:: Information supplied ::

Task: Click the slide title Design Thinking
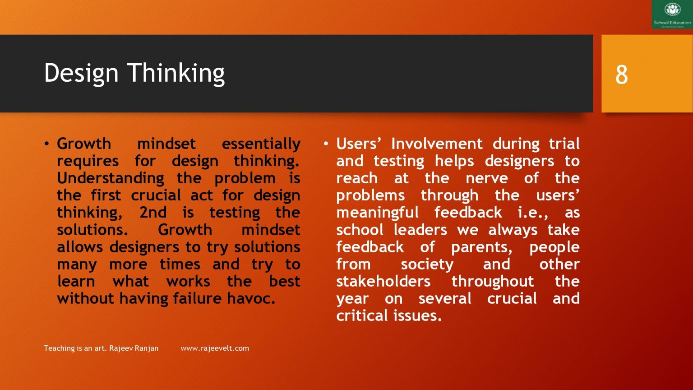click(134, 73)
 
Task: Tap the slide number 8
click(621, 75)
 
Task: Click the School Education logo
click(672, 14)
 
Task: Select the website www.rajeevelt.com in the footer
click(214, 348)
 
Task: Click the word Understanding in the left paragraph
click(111, 178)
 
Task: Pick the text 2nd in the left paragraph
click(153, 213)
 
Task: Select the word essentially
click(261, 144)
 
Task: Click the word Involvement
click(436, 144)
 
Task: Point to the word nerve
click(486, 178)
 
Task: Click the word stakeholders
click(383, 282)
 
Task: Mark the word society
click(427, 265)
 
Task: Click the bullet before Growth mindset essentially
click(47, 144)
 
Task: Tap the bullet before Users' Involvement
click(326, 144)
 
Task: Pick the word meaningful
click(377, 213)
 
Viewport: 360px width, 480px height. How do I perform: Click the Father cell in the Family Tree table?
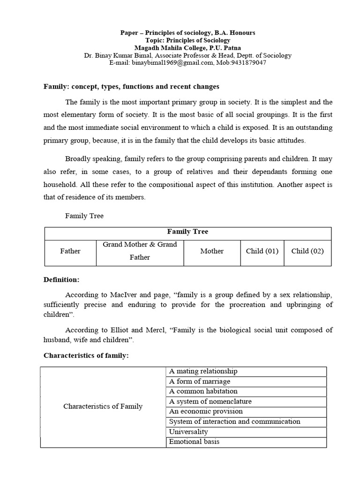click(x=70, y=251)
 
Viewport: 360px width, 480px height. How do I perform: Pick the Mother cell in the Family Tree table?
click(x=212, y=251)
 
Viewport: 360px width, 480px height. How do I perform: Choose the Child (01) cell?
click(x=262, y=251)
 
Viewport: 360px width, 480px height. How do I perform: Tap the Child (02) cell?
click(x=308, y=251)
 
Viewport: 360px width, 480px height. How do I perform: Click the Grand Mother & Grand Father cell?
click(x=140, y=251)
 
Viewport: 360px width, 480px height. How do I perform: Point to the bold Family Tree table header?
click(x=188, y=232)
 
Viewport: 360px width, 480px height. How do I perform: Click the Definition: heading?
click(x=61, y=280)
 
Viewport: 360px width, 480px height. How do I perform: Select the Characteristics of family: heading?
click(x=86, y=356)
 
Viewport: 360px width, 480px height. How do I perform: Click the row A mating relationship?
click(x=203, y=371)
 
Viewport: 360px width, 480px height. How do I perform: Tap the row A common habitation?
click(x=203, y=391)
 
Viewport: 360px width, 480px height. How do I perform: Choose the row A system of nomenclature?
click(x=210, y=402)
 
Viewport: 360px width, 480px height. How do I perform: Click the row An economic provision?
click(x=206, y=412)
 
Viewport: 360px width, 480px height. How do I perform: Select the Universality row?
click(x=188, y=432)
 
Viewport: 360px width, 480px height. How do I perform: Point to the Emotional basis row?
click(x=194, y=442)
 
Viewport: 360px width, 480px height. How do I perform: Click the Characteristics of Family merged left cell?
click(x=103, y=406)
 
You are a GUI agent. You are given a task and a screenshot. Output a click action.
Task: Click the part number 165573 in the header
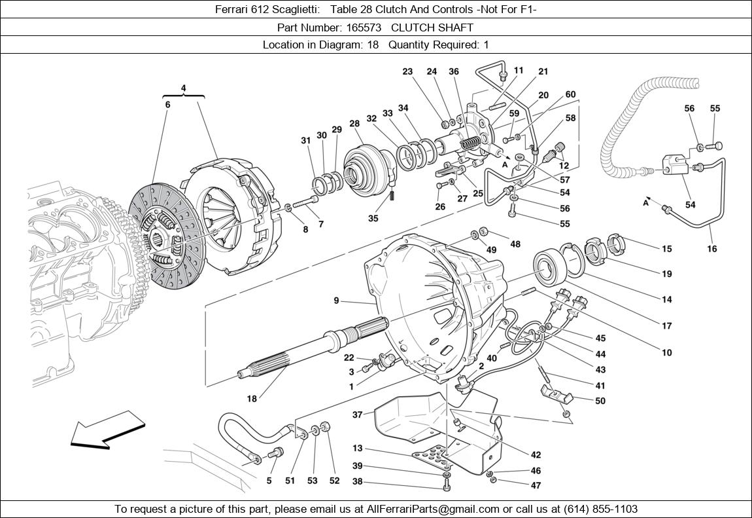pyautogui.click(x=364, y=28)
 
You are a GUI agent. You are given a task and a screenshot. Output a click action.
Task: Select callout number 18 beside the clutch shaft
pyautogui.click(x=252, y=398)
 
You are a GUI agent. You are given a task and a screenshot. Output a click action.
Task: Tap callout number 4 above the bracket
pyautogui.click(x=183, y=88)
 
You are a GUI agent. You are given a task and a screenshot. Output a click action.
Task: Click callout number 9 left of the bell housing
pyautogui.click(x=336, y=301)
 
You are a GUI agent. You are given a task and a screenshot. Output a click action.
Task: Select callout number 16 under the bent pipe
pyautogui.click(x=712, y=249)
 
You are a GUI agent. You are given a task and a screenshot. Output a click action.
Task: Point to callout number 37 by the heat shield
pyautogui.click(x=357, y=415)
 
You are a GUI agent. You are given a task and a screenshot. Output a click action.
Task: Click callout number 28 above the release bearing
pyautogui.click(x=354, y=124)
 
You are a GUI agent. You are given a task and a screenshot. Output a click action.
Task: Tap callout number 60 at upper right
pyautogui.click(x=570, y=94)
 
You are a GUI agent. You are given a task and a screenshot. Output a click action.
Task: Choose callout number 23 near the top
pyautogui.click(x=407, y=72)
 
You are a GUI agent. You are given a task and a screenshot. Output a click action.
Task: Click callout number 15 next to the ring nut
pyautogui.click(x=666, y=249)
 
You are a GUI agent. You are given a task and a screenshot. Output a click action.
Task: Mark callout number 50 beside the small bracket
pyautogui.click(x=600, y=401)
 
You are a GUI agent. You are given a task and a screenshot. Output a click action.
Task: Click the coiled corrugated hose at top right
pyautogui.click(x=628, y=124)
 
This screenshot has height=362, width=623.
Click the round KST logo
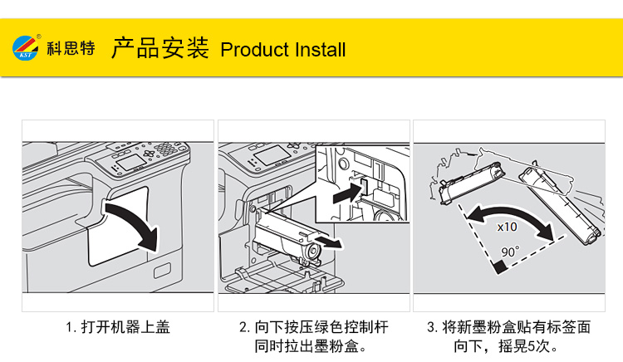[x=26, y=48]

:: What this task involves ::
Can you convert every line of the records above into a Markdown table with the columns Row and Line, numbering the rows, skipping blank lines and leaving out the pictures?

:: Result of the exercise ::
| Row | Line |
|---|---|
| 1 | Task: Click the slide title Design Thinking |
| 2 | click(134, 73) |
| 3 | Task: Tap the slide number 8 |
| 4 | click(621, 75) |
| 5 | Task: Click the School Education logo |
| 6 | click(672, 14) |
| 7 | Task: Select the website www.rajeevelt.com in the footer |
| 8 | click(214, 348) |
| 9 | Task: Click the word Understanding in the left paragraph |
| 10 | click(111, 178) |
| 11 | Task: Pick the text 2nd in the left paragraph |
| 12 | click(153, 213) |
| 13 | Task: Select the word essentially |
| 14 | click(261, 144) |
| 15 | Task: Click the word Involvement |
| 16 | click(436, 144) |
| 17 | Task: Point to the word nerve |
| 18 | click(486, 178) |
| 19 | Task: Click the word stakeholders |
| 20 | click(383, 282) |
| 21 | Task: Mark the word society |
| 22 | click(427, 265) |
| 23 | Task: Click the bullet before Growth mindset essentially |
| 24 | click(47, 144) |
| 25 | Task: Tap the bullet before Users' Involvement |
| 26 | click(326, 144) |
| 27 | Task: Pick the word meaningful |
| 28 | click(377, 213) |
| 29 | Viewport: 360px width, 480px height. How do I perform: Click the Father cell in the Family Tree table? |
| 30 | click(x=70, y=251) |
| 31 | Viewport: 360px width, 480px height. How do I perform: Pick the Mother cell in the Family Tree table? |
| 32 | click(x=212, y=251) |
| 33 | Viewport: 360px width, 480px height. How do I perform: Choose the Child (01) cell? |
| 34 | click(x=262, y=251) |
| 35 | Viewport: 360px width, 480px height. How do I perform: Tap the Child (02) cell? |
| 36 | click(x=308, y=251) |
| 37 | Viewport: 360px width, 480px height. How do I perform: Click the Grand Mother & Grand Father cell? |
| 38 | click(x=140, y=251) |
| 39 | Viewport: 360px width, 480px height. How do I perform: Point to the bold Family Tree table header? |
| 40 | click(x=188, y=232) |
| 41 | Viewport: 360px width, 480px height. How do I perform: Click the Definition: heading? |
| 42 | click(x=61, y=280) |
| 43 | Viewport: 360px width, 480px height. How do I perform: Select the Characteristics of family: heading? |
| 44 | click(x=86, y=356) |
| 45 | Viewport: 360px width, 480px height. How do I perform: Click the row A mating relationship? |
| 46 | click(x=203, y=371) |
| 47 | Viewport: 360px width, 480px height. How do I perform: Tap the row A common habitation? |
| 48 | click(x=203, y=391) |
| 49 | Viewport: 360px width, 480px height. How do I perform: Choose the row A system of nomenclature? |
| 50 | click(x=210, y=402) |
| 51 | Viewport: 360px width, 480px height. How do I perform: Click the row An economic provision? |
| 52 | click(x=206, y=412) |
| 53 | Viewport: 360px width, 480px height. How do I perform: Select the Universality row? |
| 54 | click(x=188, y=432) |
| 55 | Viewport: 360px width, 480px height. How do I perform: Point to the Emotional basis row? |
| 56 | click(x=194, y=442) |
| 57 | Viewport: 360px width, 480px height. How do I perform: Click the Characteristics of Family merged left cell? |
| 58 | click(x=103, y=406) |
| 59 | You are a GUI agent. You are given a task and a screenshot. Output a click action. |
| 60 | Task: Click the part number 165573 in the header |
| 61 | pyautogui.click(x=364, y=28) |
| 62 | You are a GUI agent. You are given a task and a screenshot. Output a click action. |
| 63 | Task: Select callout number 18 beside the clutch shaft |
| 64 | pyautogui.click(x=252, y=398) |
| 65 | You are a GUI agent. You are given a task and a screenshot. Output a click action. |
| 66 | Task: Tap callout number 4 above the bracket |
| 67 | pyautogui.click(x=183, y=88) |
| 68 | You are a GUI agent. You are given a task and a screenshot. Output a click action. |
| 69 | Task: Click callout number 9 left of the bell housing |
| 70 | pyautogui.click(x=336, y=301) |
| 71 | You are a GUI agent. You are given a task and a screenshot. Output a click action. |
| 72 | Task: Select callout number 16 under the bent pipe |
| 73 | pyautogui.click(x=712, y=249) |
| 74 | You are a GUI agent. You are given a task and a screenshot. Output a click action. |
| 75 | Task: Point to callout number 37 by the heat shield |
| 76 | pyautogui.click(x=357, y=415) |
| 77 | You are a GUI agent. You are given a task and a screenshot. Output a click action. |
| 78 | Task: Click callout number 28 above the release bearing |
| 79 | pyautogui.click(x=354, y=124) |
| 80 | You are a GUI agent. You are given a task and a screenshot. Output a click action. |
| 81 | Task: Tap callout number 60 at upper right |
| 82 | pyautogui.click(x=570, y=94) |
| 83 | You are a GUI agent. You are given a task and a screenshot. Output a click action. |
| 84 | Task: Choose callout number 23 near the top |
| 85 | pyautogui.click(x=407, y=72) |
| 86 | You are a GUI agent. You are given a task and a screenshot. Output a click action. |
| 87 | Task: Click callout number 15 next to the ring nut |
| 88 | pyautogui.click(x=666, y=249) |
| 89 | You are a GUI agent. You are given a task and a screenshot. Output a click action. |
| 90 | Task: Mark callout number 50 beside the small bracket |
| 91 | pyautogui.click(x=600, y=401) |
| 92 | You are a GUI agent. You are given a task and a screenshot. Output a click action. |
| 93 | Task: Click the coiled corrugated hose at top right |
| 94 | pyautogui.click(x=628, y=124) |
| 95 | This screenshot has height=362, width=623. |
| 96 | Click the round KST logo |
| 97 | [x=26, y=48] |